There are two distinct camps of people in Chicago: those who are like me, and crave nothing more than a light jacket and a cup of hot apple cider, and those who actually like the beach and the evil, evil sun. These people see fall as the gateway drug to winter. And, admittedly, winter in Chicago is what Hell would be, if Hell were cold. It gets so cold your eyeball goo freezes. Sometimes it starts in November, and lasts all the way into April. Admittedly, it’s terrible.
But it’s Chicago. No one will tell you to move here because of the weather. You live here. You know what will happen. Buy some long underwear and a real hat that doesn’t have large knitted holes in it.
And in the meantime, IT’S FRICKEN FALL. Open a window (but only a little) and enjoy it.
Joe and I have so much planned this fall. It’s awesome.
FULL DISCLOSURE: I started writing this post while watching last season’s Grey’s Anatomy finale, and I was so shaken up, I had to stop writing and focus all my nervous energy on watching the show. LOVE ME FOR WHO I AM, NOT WHO YOU WANT ME TO BE.
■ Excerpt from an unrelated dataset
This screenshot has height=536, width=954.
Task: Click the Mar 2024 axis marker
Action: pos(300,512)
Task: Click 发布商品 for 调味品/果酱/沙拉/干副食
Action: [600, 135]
So but the thing I wanted to say is: I’ve realized that the best way to enjoy fall and possibly enjoy winter (besides the hat thing. Seriously, buy one of these and also ask Hannah to buy you a scarf for winter, because I swear by the one she gave me. I’m sure she’d oblige) Where was I? Damn me and my incorrect parenthetical asides. Ummmmm, OH! The best way to enjoy these things is to PLAN. Make a list of all the things you want to do this fall/winter/holiday season and then try to check them off a week at a time. Have I mentioned that I am an insane to-do list maker? Fact: I have two separate to-do lists in my phone. And really, these to-do lists need to be broken up into categories. But I’m resisting the urge.
On my personal fall/winter to do list:
1. Make a chili that is actually good. I’ve only made one once and it was terrible. Way too sturdy. No mush. I like my chili like I like my oatmeal: indistinguishable.
2. Go to a Second City show. Because I’ve lived in Chicago for 25 years and I’ve never done this. Hubba wha? I know. What’s wrong with me.
3. Go to the Detroit cider mill. It’s one of Joe’s yearly traditions and I have to say…apple flavored everything? Yes and yes.
4. Drink hot chocolate. Because if I don’t put things on a to-do list, sometimes I forget to do them. I’m amazed I don’t have to put “eat food” on a to-do list.
5. String cranberries for Christmas decoration. I live on the 8th floor in the middle of the city with a picky cat. This may be my only year to put fruit on a tree and leave it for a month without worry of varmints.
6. Make homemade stuffing for Thanksgiving. Here’s the thing: I judge people who use canned cranberry. Yeah, I said it. And you should be ashamed. Because real cranberry sauce is as easy as heating soup and WAY more fun. BUT. I am a Stove Top girl. So no, I have no place to judge. And yet I still do. Welcome to Emily.
7. Eat Turkish food. Never done it. Don’t know why. Especially if they are one of the wonderful groups of people who make good baklava.
9. See more stand up at the Vic. Why? Because I have an entry-level job now. So I’m rich beyond my wildest dreams and I can afford frivolous things like figs and $20 stand up routines by moderately famous comedians.
10. Go to the zoo. “Did they go to the zoo? Supposebly...”
So this is all I’m saying. If you want to survive the fall and winter—even potentially ENJOY it, dare I say, you should make a list. Get a hat, and make a list. And whatever you do, don’t watch the final two episodes of last season's Grey’s Anatomy without someone to clutch.